We do not wish to infer that the motives of the board of directors in the instant case were anything less than well-meaning and well-intentioned, nor do we wish to infer that in attempting to gain control of this corporation they were illegally or immorally motivated. We do say, however, that in creating one hundred and fifty-nine new members of the corporation, whose sole purpose was to vest control of this corporation in the hands of a minority of the members, directly contrary to the wishes of a majority of the membership, said one hundred and fifty-nine new members being created on the eve of the meeting, and said one hundred and fifty-nine members having no connection, interest or responsibility in and to the affairs of said corporation, either then or now, the board of directors acted contrary to their fiduciary obligation to the membership of that corporation.

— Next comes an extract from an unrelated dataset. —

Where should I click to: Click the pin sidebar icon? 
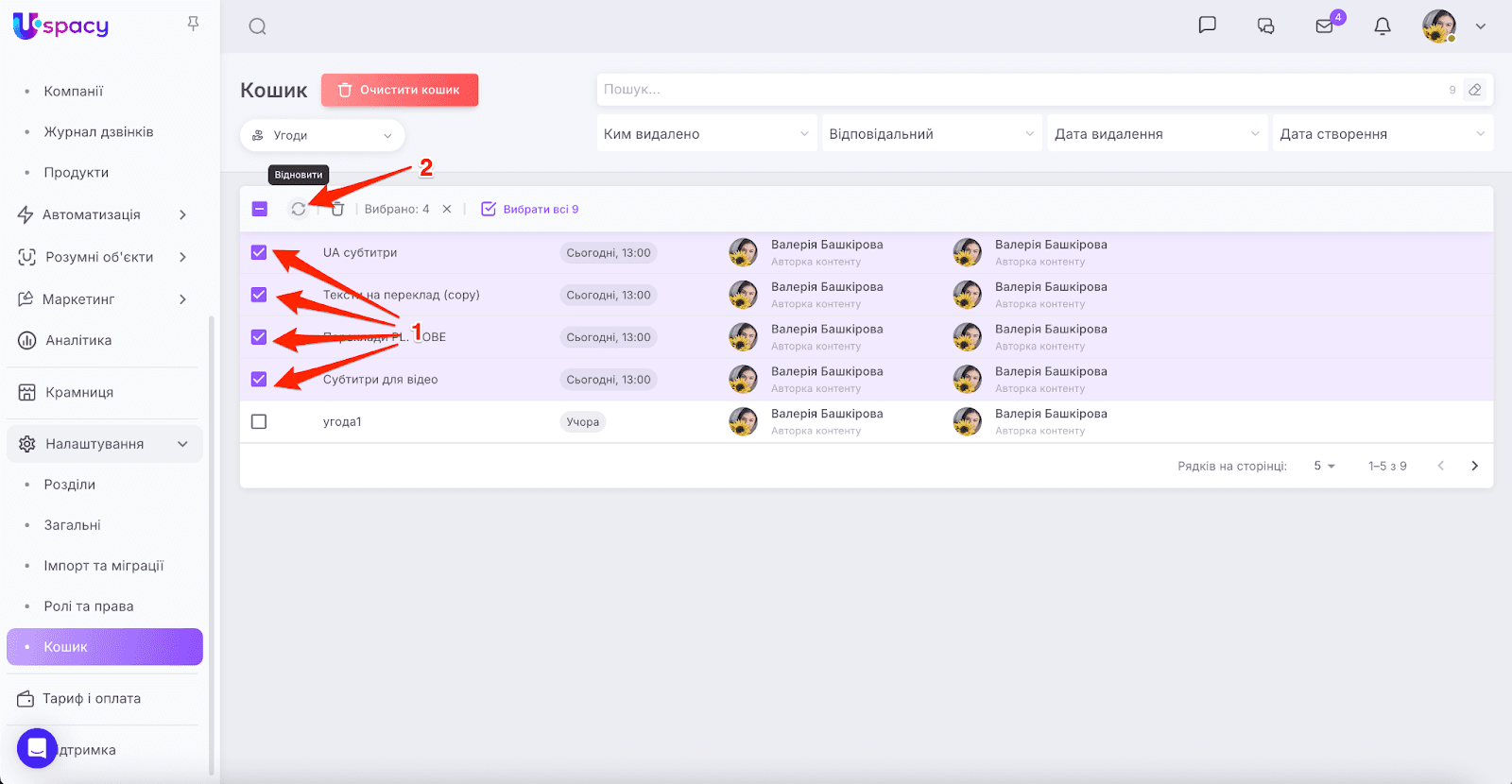tap(193, 24)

Notwithstanding the lack of improper motives on the part of the board, it is particularly offensive to our sense of fair-play and a breach of the board's fiduciary obligation to the membership, that the one hundred and fifty-nine members were created and their proxies obtained only a few hours before the membership meeting of 29 September. This gave the staff members no opportunity to obtain proxies of their own from "new" members, to explain the position of the majority of the active staff to the "new" members or to resort to the courts for relief before the said meeting.
For that reason, the decision of the lower court is hereby reversed, with instructions that the Amended Alternative Writ be made peremptory.
STEVENS, C.J., and DONOFRIO, J., concur.
[*] This appeal was filed with the Arizona Supreme Court and assigned that Court's Number 7650. The matter was referred to this Court pursuant to Section 12-120.23, A.R.S.